The Congress’s pathetic plight continued as it yet again failed to open its account. Sixty-seven of its candidates (including four allies) lost their deposits. A candidate must poll at least one-sixth of the total votes polled to reclaim their `10,000 deposit.
Repeated electoral routs put a question mark on the Gandhi clan’s leadership, which shows no inclination of loosening its grip.
Taking a dig at Prime Minister Narendra Modi’s mann ki baat, former ally Shiv Sena chief and Maharashtra CM Uddhav Thackeray described the AAP’s victory as jaan ki baat.
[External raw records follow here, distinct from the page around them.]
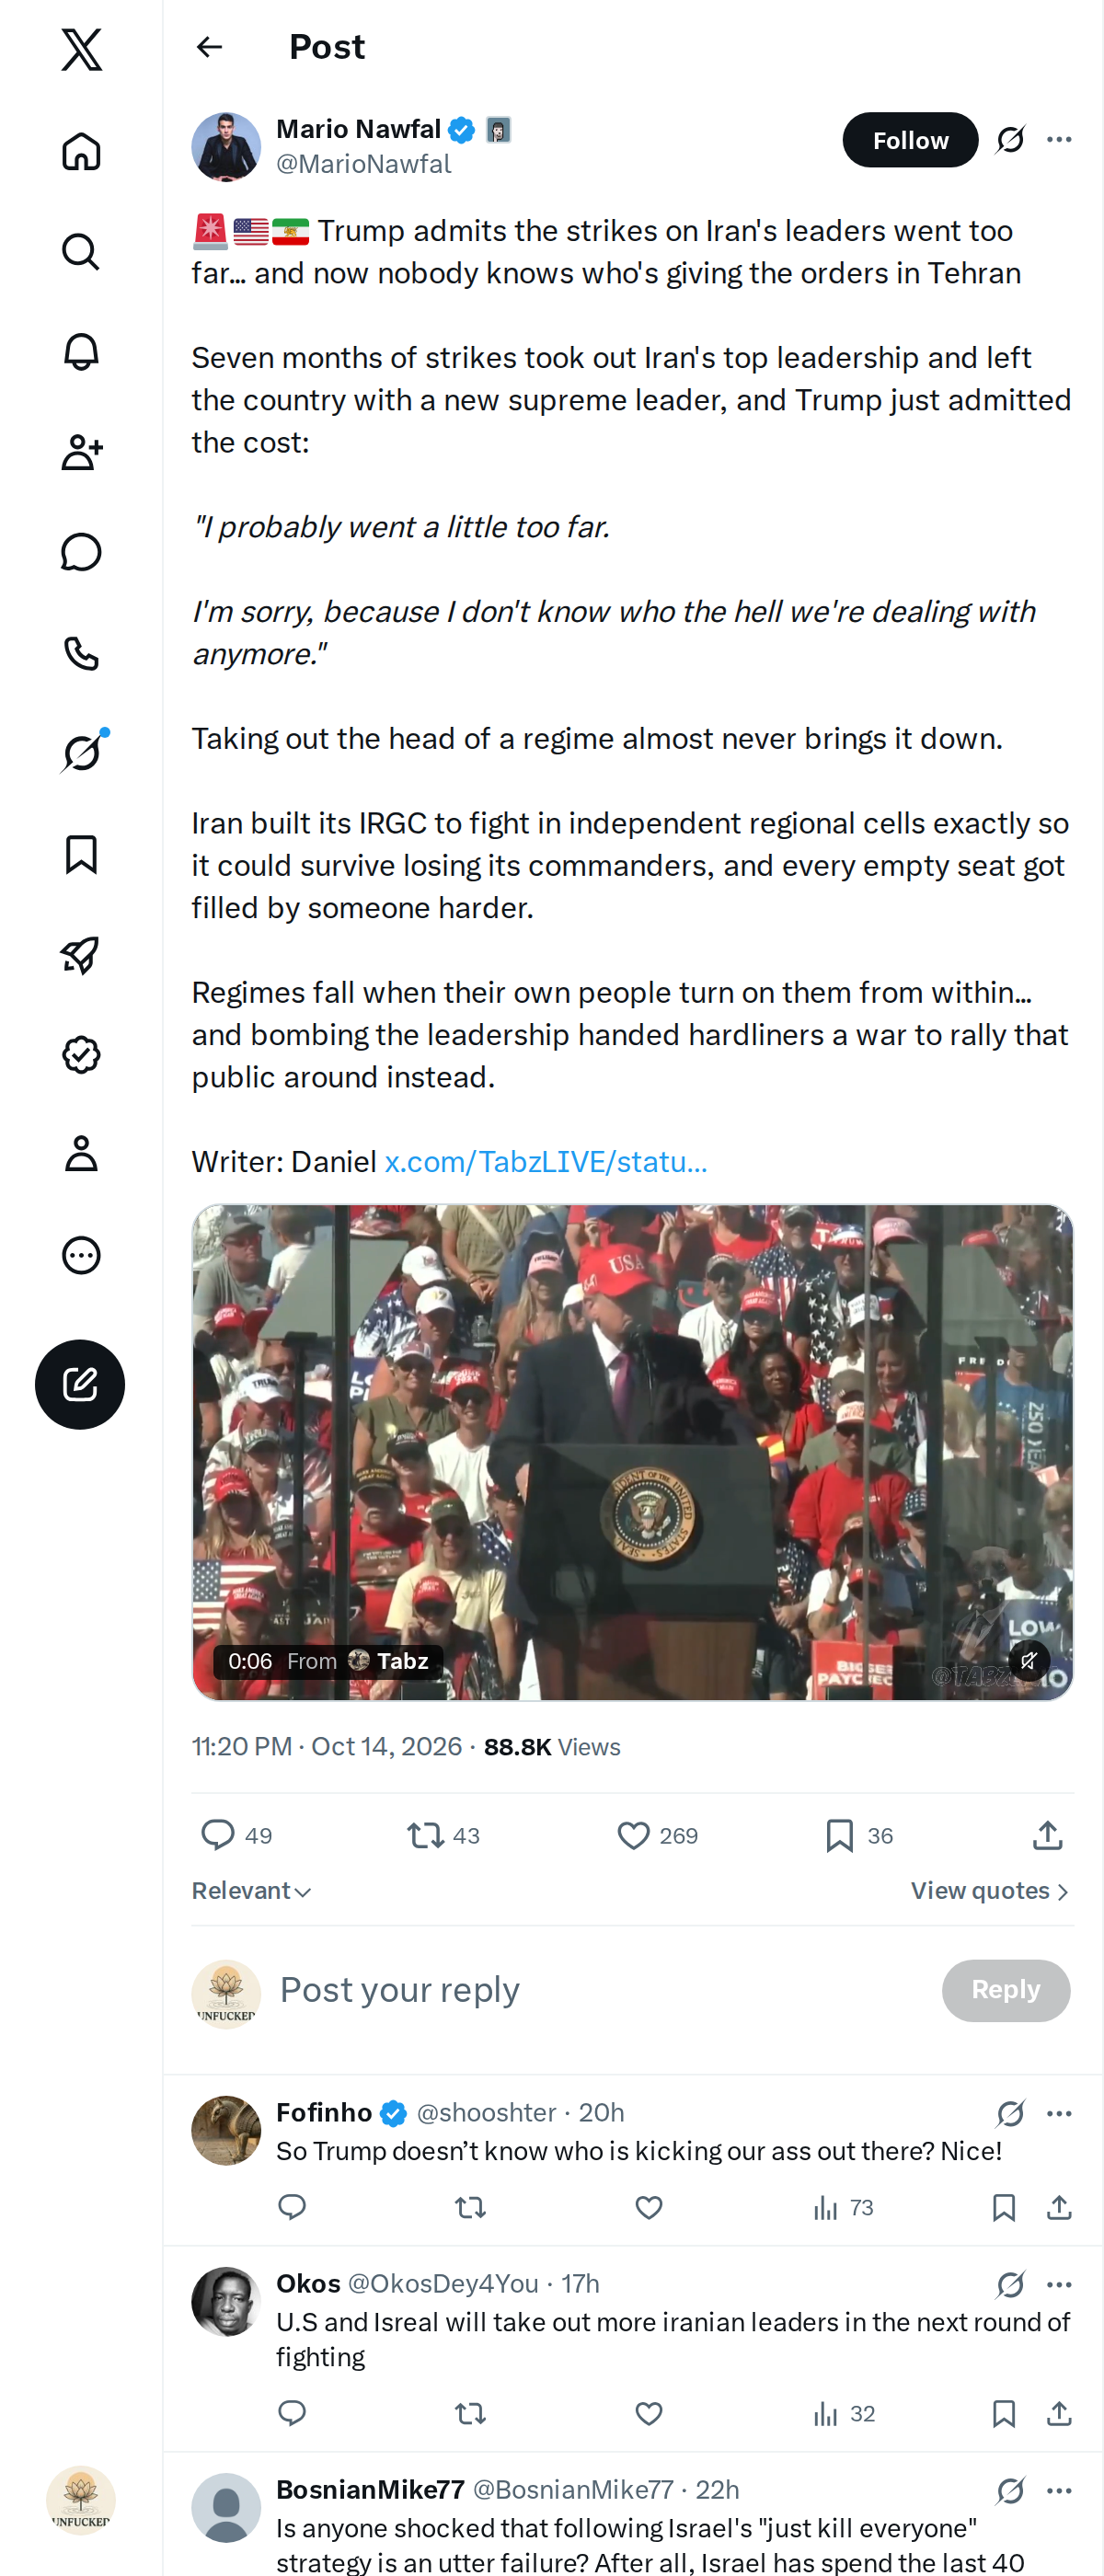Open View quotes
The height and width of the screenshot is (2576, 1104).
[990, 1890]
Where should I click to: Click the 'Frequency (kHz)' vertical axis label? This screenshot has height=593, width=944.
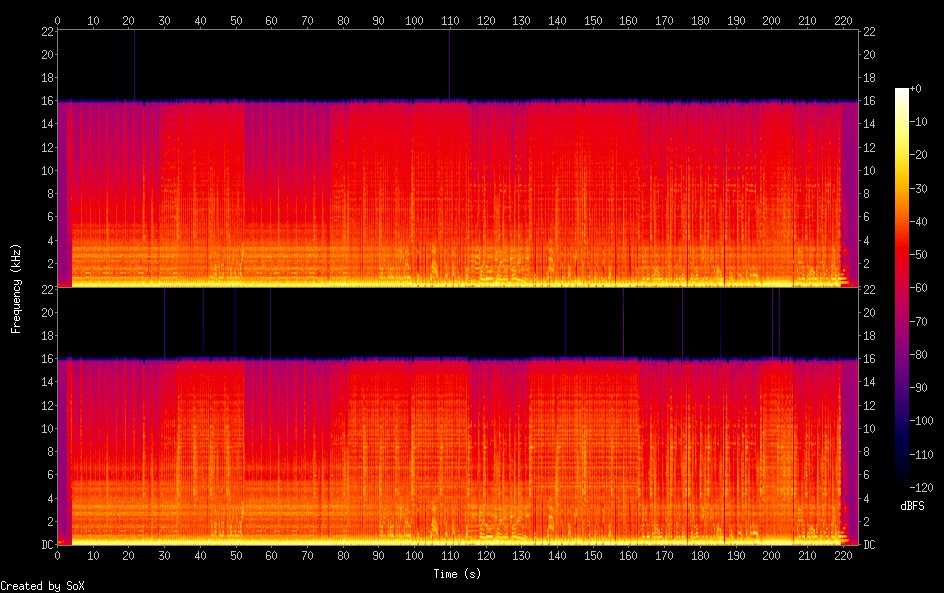[16, 288]
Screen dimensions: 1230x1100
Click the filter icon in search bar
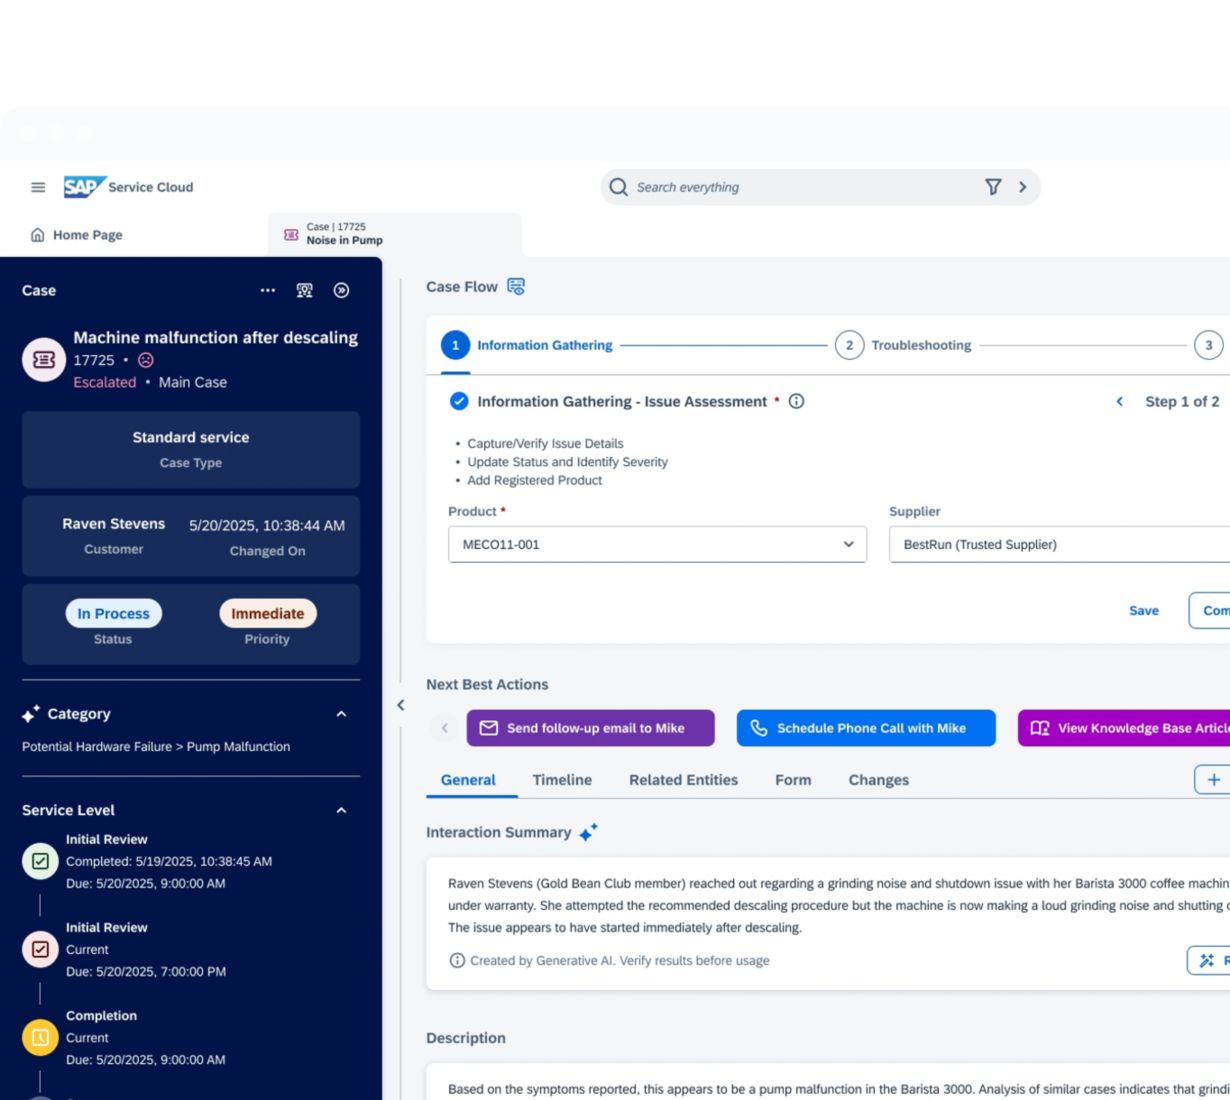993,187
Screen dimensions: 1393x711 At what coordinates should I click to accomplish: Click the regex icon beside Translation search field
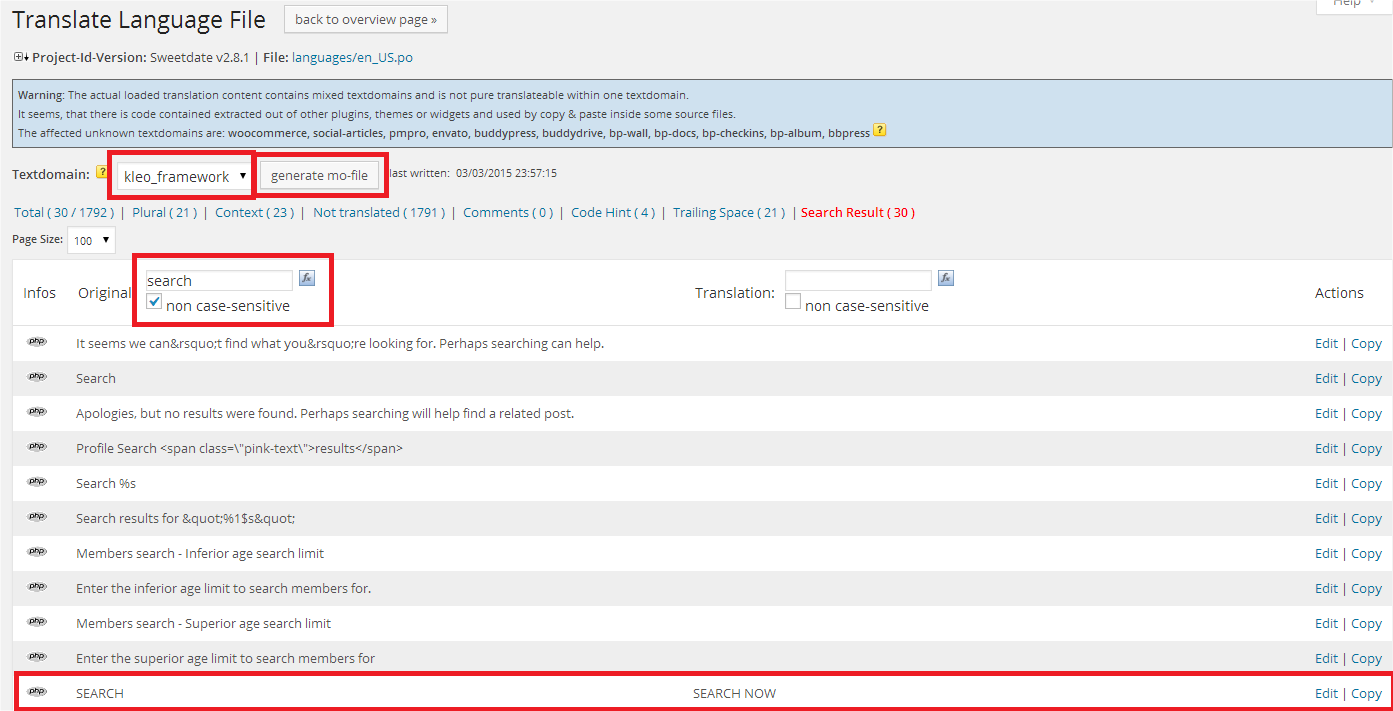[x=946, y=279]
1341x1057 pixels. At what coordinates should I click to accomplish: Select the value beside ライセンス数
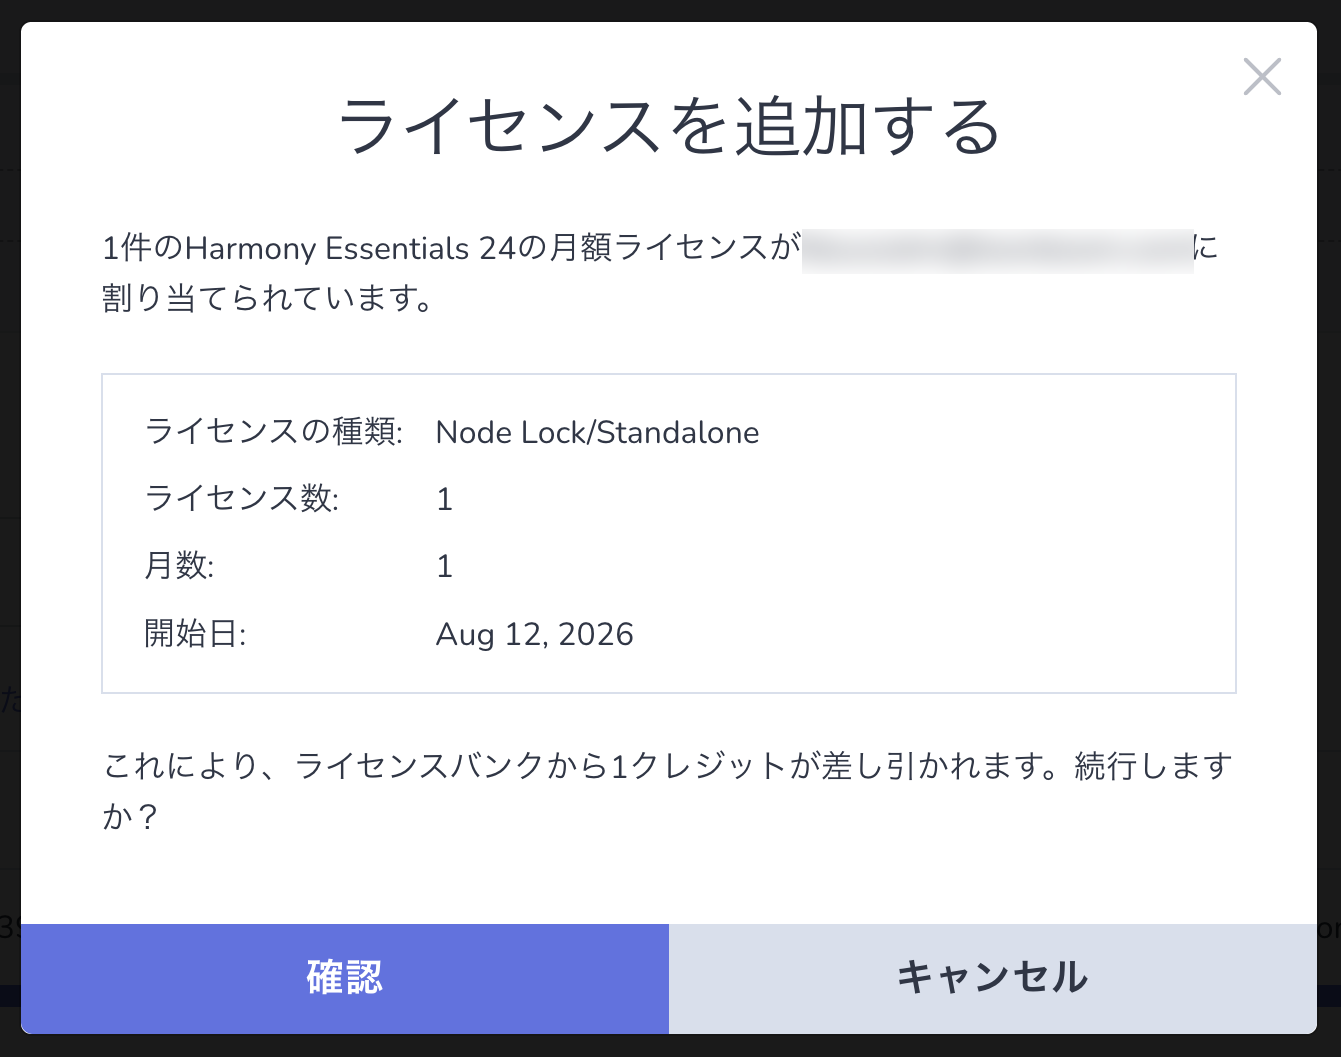(x=445, y=499)
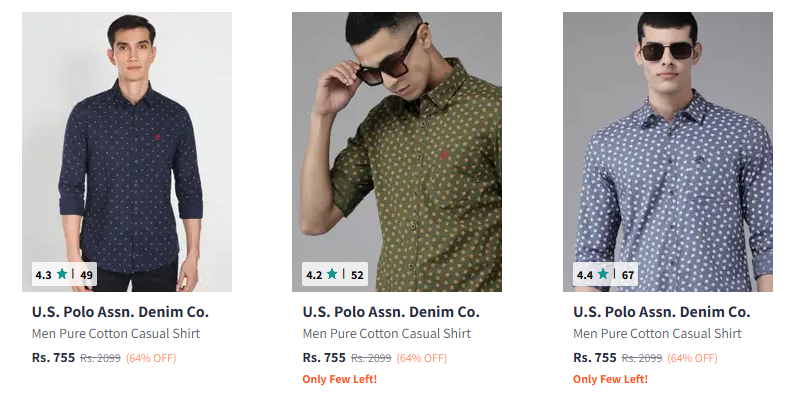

For the BJP, this election was all about demonising the anti-Citizenship (Amendment) Act (CAA) protests, especially at Delhi’s Shaheen Bagh and Jamia Millia Islamia, and its high-decibel campaign was focused on attacking the Muslim community and equating the party’s rivals with terrorists.
To peddle its jingoism and anti-minority rheto-ric, the BJP unleashed an army of Union ministers, chief ministers, MPs and the entire RSS machinery, turning the election into a fight between India and Pakistan. Frenzied rants of “Goli maro ga****ro ko” dominated its campaign, drawing mild punitive action from the Election Commission of India.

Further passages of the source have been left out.